--- Document segment ---
So Nice

18 September 2011 § Leave a comment

18 septembre 2011

Yesterday, we went to Nice.  I tired myself out reading thirty pages of French (La Gloire de mon père, a memoire-novel by a provençal) and writing two letters (more about that later) during the two-hour ride there, but after we started our tour at the Chagall museum, all of my energy came back, because the paintings amazed me.  I did not realise that 1) Chagall used such colour and 2) Chagall used the Bible so much.  In the exhibit that we saw, every painting was about something from the Bible, and our guide explained the paintings well.  Here are some (I spy heaps of Biblical imagery, especially in the second):

My favourite one from the exhibit

Here is the artist himself:

Marc Chagall

Then, I spent my entire semester food budget on lunch

Sara and Caroline

(Nice is not-so-nicely expensive), and a group of us hiked up to a large waterfall on the same hill that used to house a dungeon for prisoners.  At least living next to the waterfall would have been nice (everyone kept making Nice jokes inadvertently all day).
--- Extracted records ---
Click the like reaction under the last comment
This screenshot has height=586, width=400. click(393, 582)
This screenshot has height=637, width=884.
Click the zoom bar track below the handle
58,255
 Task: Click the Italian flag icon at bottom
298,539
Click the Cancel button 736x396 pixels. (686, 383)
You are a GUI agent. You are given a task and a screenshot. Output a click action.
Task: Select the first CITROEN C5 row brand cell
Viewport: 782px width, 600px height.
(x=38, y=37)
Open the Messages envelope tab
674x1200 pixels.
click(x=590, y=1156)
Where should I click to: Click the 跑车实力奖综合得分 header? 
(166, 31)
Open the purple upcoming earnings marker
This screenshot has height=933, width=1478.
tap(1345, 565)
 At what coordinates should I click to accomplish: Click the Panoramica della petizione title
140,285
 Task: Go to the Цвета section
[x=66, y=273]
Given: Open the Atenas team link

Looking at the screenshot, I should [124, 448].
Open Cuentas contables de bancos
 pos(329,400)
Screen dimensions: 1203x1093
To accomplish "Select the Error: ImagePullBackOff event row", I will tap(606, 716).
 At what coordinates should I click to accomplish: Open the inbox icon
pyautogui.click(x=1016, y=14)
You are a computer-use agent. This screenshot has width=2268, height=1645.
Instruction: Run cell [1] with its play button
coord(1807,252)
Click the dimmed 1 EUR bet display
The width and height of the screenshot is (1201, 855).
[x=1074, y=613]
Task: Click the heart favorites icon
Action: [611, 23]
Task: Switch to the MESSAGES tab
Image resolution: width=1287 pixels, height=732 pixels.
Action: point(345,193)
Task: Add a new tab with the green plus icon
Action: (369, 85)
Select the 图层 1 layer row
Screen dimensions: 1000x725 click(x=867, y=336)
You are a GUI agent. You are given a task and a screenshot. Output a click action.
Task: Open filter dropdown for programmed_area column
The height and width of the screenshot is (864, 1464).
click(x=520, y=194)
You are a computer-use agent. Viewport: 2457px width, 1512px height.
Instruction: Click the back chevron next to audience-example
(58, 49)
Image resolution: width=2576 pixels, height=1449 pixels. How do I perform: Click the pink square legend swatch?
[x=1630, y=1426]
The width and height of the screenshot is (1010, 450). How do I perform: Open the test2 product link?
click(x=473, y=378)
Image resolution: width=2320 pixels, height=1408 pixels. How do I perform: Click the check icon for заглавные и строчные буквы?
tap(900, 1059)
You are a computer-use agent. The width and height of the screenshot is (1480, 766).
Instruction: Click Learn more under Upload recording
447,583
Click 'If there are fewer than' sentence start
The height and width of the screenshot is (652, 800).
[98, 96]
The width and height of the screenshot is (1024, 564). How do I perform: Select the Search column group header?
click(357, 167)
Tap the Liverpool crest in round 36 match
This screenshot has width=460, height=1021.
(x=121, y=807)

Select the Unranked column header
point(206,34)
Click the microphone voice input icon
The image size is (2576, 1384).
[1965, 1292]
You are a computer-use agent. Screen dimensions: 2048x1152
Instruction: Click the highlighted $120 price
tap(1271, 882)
---
**Task instructions:**
a) In the Nice travel post, where did the group start its tour?
b) Duplicate the Nice travel post, starting at "Marc Chagall" and ending at "inadvertently all day).".
c) Pick up the Nice travel post after its last sentence and keep writing.

**Answers for this exercise:**
a) At the Chagall museum.

b)
Marc Chagall

Then, I spent my entire semester food budget on lunch

Sara and Caroline

(Nice is not-so-nicely expensive), and a group of us hiked up to a large waterfall on the same hill that used to house a dungeon for prisoners.  At least living next to the waterfall would have been nice (everyone kept making Nice jokes inadvertently all day).

c)
I forgot to take a photograph of the waterfall, but here is the Nice coast

Then, we wandered around in the old part of town—I bought a few books at a book market, because I was left unsupervised for a few minutes.

BOOKS

We bought some ice cream, meeting a few American basketball players in the meantime (where was Mason?), and then found a pleasant bower under which to rest until it was time to return.  Sara, Maggie, and I collapsed on the kitchen counter for a dinner of mostly bread and fruit and then went out for dessert with Ellen and Alex.  In France, life is very much centered around food, and people linger over meals and take several hours to spend time with each other.  So we shared a delicious chocolate cake and chatted for a few hours.

Maggie with the cake

About the letters: at the post office, it is always lunch time, apparently, because it is always closed when I go.  Maggie and I go there almost every day, and we even found one in Nice (that was closed).  When it is finally open, however, I can mail the stack of letters and post cards (eight, actually) I have to send.  In the meantime, I fully expect to receive letters from everyone who is reading this.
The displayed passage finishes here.